ABOUT THIS EXERCISE
Look through the entries below for the string "window", and copy each line where it is found.

SUPPLIED RECORDS
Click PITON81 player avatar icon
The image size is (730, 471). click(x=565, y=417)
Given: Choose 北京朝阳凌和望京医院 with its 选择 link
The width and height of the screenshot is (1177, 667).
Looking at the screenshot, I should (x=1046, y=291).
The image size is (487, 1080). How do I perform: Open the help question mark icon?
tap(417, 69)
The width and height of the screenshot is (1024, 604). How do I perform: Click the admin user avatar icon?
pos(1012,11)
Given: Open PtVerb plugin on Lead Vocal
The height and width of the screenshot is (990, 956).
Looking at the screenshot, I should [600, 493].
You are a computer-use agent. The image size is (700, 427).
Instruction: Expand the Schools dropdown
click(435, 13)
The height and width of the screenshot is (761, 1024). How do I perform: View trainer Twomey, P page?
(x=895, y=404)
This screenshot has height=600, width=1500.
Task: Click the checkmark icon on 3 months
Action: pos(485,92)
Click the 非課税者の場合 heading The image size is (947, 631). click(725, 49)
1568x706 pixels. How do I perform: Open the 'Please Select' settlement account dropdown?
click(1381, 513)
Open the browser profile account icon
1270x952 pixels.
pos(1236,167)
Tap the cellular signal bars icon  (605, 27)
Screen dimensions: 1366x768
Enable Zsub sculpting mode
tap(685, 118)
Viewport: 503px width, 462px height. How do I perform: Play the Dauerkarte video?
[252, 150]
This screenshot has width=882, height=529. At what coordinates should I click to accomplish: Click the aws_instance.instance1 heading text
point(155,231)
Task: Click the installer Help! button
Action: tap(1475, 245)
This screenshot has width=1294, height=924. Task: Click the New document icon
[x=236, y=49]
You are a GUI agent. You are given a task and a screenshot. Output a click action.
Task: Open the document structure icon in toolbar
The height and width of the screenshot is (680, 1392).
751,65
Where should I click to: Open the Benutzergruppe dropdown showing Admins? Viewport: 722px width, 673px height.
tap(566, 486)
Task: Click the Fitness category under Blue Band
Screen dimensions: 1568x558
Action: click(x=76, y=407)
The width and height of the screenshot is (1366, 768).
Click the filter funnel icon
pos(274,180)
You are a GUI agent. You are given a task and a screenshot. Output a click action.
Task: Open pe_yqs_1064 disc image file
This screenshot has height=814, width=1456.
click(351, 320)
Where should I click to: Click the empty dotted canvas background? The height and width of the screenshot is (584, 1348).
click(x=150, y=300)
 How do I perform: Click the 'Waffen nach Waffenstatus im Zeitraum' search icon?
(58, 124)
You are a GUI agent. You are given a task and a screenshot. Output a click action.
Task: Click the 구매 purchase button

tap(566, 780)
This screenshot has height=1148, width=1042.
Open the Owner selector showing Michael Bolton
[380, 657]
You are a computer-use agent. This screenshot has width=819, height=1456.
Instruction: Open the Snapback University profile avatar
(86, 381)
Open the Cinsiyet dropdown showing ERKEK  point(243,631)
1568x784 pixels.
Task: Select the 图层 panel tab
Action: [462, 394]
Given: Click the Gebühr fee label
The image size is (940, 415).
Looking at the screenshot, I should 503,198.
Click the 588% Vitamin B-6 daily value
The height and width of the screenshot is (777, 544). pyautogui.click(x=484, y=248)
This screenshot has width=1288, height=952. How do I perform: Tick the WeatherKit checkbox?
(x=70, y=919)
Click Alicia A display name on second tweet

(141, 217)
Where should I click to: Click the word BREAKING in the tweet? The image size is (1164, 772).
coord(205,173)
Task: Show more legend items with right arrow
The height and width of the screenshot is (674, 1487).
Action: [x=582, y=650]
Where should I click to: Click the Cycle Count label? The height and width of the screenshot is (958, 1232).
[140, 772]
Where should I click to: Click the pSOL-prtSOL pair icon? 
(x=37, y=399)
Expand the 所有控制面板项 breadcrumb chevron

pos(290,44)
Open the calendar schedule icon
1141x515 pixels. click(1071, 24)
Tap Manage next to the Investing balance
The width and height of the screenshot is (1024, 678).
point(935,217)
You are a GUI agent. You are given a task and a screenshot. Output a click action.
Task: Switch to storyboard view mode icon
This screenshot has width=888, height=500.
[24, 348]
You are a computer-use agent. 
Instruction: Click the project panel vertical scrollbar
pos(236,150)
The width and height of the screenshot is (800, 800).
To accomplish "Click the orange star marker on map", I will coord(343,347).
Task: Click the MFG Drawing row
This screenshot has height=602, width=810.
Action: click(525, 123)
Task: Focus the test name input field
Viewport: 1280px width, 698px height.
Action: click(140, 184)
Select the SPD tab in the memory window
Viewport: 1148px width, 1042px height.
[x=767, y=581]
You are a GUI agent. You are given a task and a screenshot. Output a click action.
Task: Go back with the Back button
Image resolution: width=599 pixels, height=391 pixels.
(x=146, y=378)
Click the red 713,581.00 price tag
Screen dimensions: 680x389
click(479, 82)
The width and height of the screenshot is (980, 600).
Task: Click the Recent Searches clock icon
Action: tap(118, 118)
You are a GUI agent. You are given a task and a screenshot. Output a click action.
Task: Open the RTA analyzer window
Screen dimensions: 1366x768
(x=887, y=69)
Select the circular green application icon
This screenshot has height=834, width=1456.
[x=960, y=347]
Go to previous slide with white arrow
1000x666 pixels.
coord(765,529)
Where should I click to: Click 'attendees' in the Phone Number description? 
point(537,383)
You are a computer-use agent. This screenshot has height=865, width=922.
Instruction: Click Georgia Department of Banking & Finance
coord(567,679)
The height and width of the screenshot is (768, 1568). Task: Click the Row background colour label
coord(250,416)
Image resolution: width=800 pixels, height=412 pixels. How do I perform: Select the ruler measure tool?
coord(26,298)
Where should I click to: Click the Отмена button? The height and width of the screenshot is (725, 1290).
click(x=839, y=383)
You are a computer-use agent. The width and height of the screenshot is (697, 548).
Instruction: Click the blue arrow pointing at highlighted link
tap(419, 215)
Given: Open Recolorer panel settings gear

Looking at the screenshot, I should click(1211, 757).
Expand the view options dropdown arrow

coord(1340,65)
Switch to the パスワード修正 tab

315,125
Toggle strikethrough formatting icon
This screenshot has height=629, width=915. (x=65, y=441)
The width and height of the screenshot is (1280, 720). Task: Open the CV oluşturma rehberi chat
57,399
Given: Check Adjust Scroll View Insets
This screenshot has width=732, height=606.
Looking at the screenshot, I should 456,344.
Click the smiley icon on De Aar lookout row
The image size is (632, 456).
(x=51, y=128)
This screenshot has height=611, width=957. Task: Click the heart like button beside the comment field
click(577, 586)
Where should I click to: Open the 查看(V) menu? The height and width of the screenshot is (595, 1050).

PROBLEM SOLUTION
Select the SPD tab in the memory window
Task: Open the RTA analyzer window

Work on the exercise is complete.